Simply reading the file I want to transfer in segments works just fine and never takes memory usage above 1.4GB:
my $filename = "/backup/2022-12-13/accounts/backup.tar.gz";
my $size = -s $filename;
my $chunkSize = (1024*1024*100);
my $parts = ceil($size / $chunkSize);
# open 9.6 GB file
open(my $file, '<', $filename) or die("Error reading file, stopped");
binmode($file);
for (my $i = 0; $i <= $parts; $i++) {
my $chunk;
my $offset = $i * $chunkSize + 1;
read($file, $chunk, $chunkSize, $offset);
# Code to do what I need to do with the chunk goes here.
sleep(5);
print STDOUT "Uploaded $i of $parts.\n";
}
However, adding in the LWP code suddens raises the memory usage significantly and, as I said, eventually gets a segmentation fault (at 55% of the transfer). Here's a minimal, complete, reproducible example:
use POSIX;
use HTTP::Request::Common;
use Net::Amazon::Signature::V4;
my $awsSignature = Net::Amazon::Signature::V4->new( $config{'access_key_id'}, $config{'access_key'}, 'us-east-1', 's3' );
# Get Upload ID from Amazon.
our $simpleS3 = Amazon::S3->new({
aws_access_key_id => $config{'access_key_id'},
aws_secret_access_key => $config{'access_key'},
retry => 1
});
my $bucket = $simpleS3->bucket($bucketName);
my $uploadId = $bucket->initiate_multipart_upload('somebigobject');
my $filename = "/backup/2022-12-13/accounts/backup.tar.gz";
my $size = -s $filename;
my $chunkSize = (1024*1024*100);
my $parts = ceil($size / $chunkSize);
# open 9.6 GB file
open(my $file, '<', $filename) or die("Error reading file, stopped");
binmode($file);
for (my $i = 0; $i <= $parts; $i++) {
my $chunk;
my $offset = $i * $chunkSize + 1;
read($file, $chunk, $chunkSize, $offset);
# Code to do what I need to do with the chunk goes here.

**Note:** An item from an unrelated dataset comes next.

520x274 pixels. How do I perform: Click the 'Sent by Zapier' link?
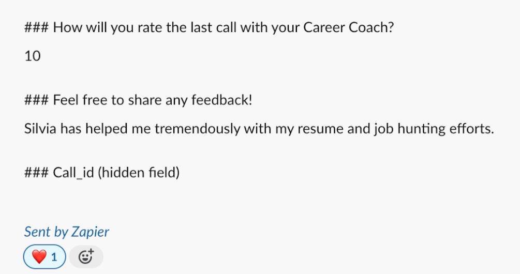click(x=67, y=232)
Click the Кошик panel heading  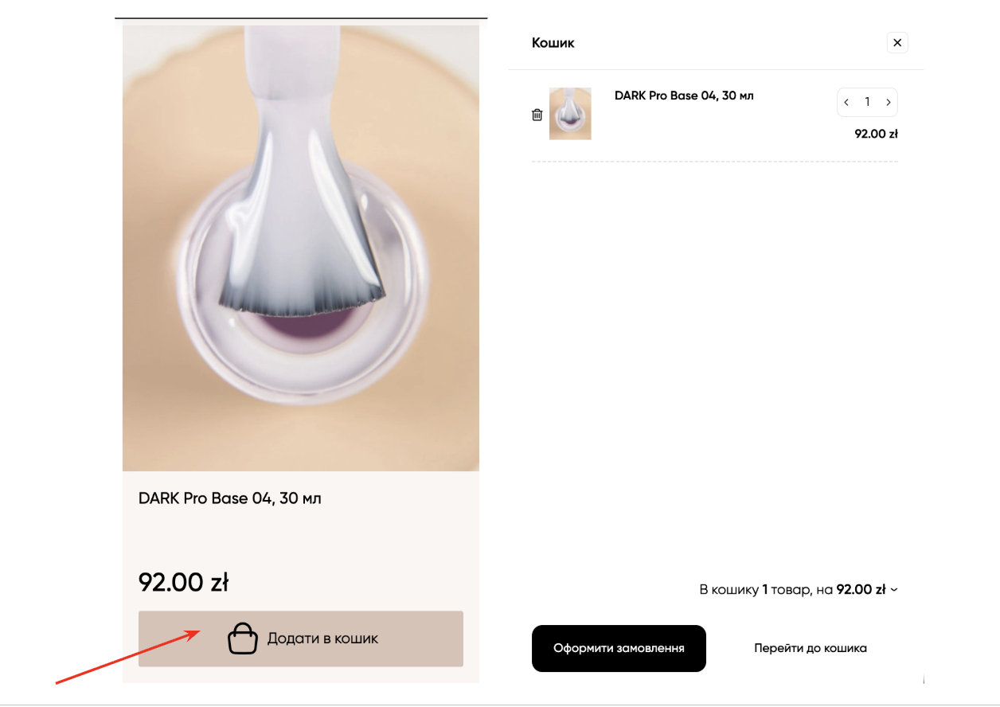553,43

my $request = HTTP::Request::Common::PUT("https://bucket.s3.us-east-1.amazonaws.com/somebigobject?partNumber=" . ($i + 1) . "&uploadId=" . $uploadId);
$request->header('Content-Length' => length($chunk));
$request->content($chunk);
my $signed_request = $awsSignature->sign( $request );
my $ua = LWP::UserAgent->new();
my $response = $ua->request($signed_request);
my $etag = $response->header('Etag');
# Try to make sure nothing lingers after this loop ends.
$signed_request = '';
$request = '';
$response = '';
$ua = '';
($partList{$i + 1}) = $etag =~ m#^"(.*?)"$#;
print STDOUT "Uploaded $i of $parts.\n";
}
The same issue occurs -- just even sooner in the process -- if I use Paws::S3
, Net::Amazon::S3::Client
or Amazon::S3
. It appears each chunk somehow stays in memory. As the code progresses I can see a gradual but significant increase in memory usage until it hits that wall at around 40GB. Here's the bit that replaces sleep(5)
in the real world code:
$partList{$i + 1} = $bucket->upload_part_of_multipart_upload('some-big-object', $uploadId, $i + 1, $chunk);
The final code that fails because it uses so much memory:
use Amazon::S3;
our $simpleS3 = Amazon::S3->new({
aws_access_key_id => $config{'access_key_id'},
aws_secret_access_key => $config{'access_key'},
retry => 1
});
my $filename = "/backup/2022-12-13/accounts/backup.tar.gz";
my $size = -s $filename;
my $chunkSize = (1024*1024*100);
my $parts = ceil($size / $chunkSize);
my %partList;
my $uploadId = $bucket->initiate_multipart_upload('some-big-object');
# open 9.6 GB file
open(my $file, '<', $filename) or die("Error reading file, stopped");
binmode($file);
for (my $i = 0; $i <= $parts; $i++) {
my $chunk;
my $offset = $i * $chunkSize + 1;
read($file, $chunk, $chunkSize, $offset);
# Code to do what I need to do with the chunk goes here.
$partList{$i + 1} = $bucket->upload_part_of_multipart_upload('some-big-object', $uploadId, $i + 1, $chunk);
print STDOUT "Uploaded $i of $parts.\n";
}
The problem wasn't actually LWP or the S3 API, but a stupid error in how I was reading the files. I was using read($file, $chunk, $chunkSize, $offset);
.
Which was creating filler with $offset
where I was thinking it was offsetting itself in the file by that much. This was creating chunks that grew in size until it finally crashed. Instead, the code needs to be:
seek ($file, $offset, 0);
read ($file, $chunk, $chunkSize);
Which produces the expected chunk size.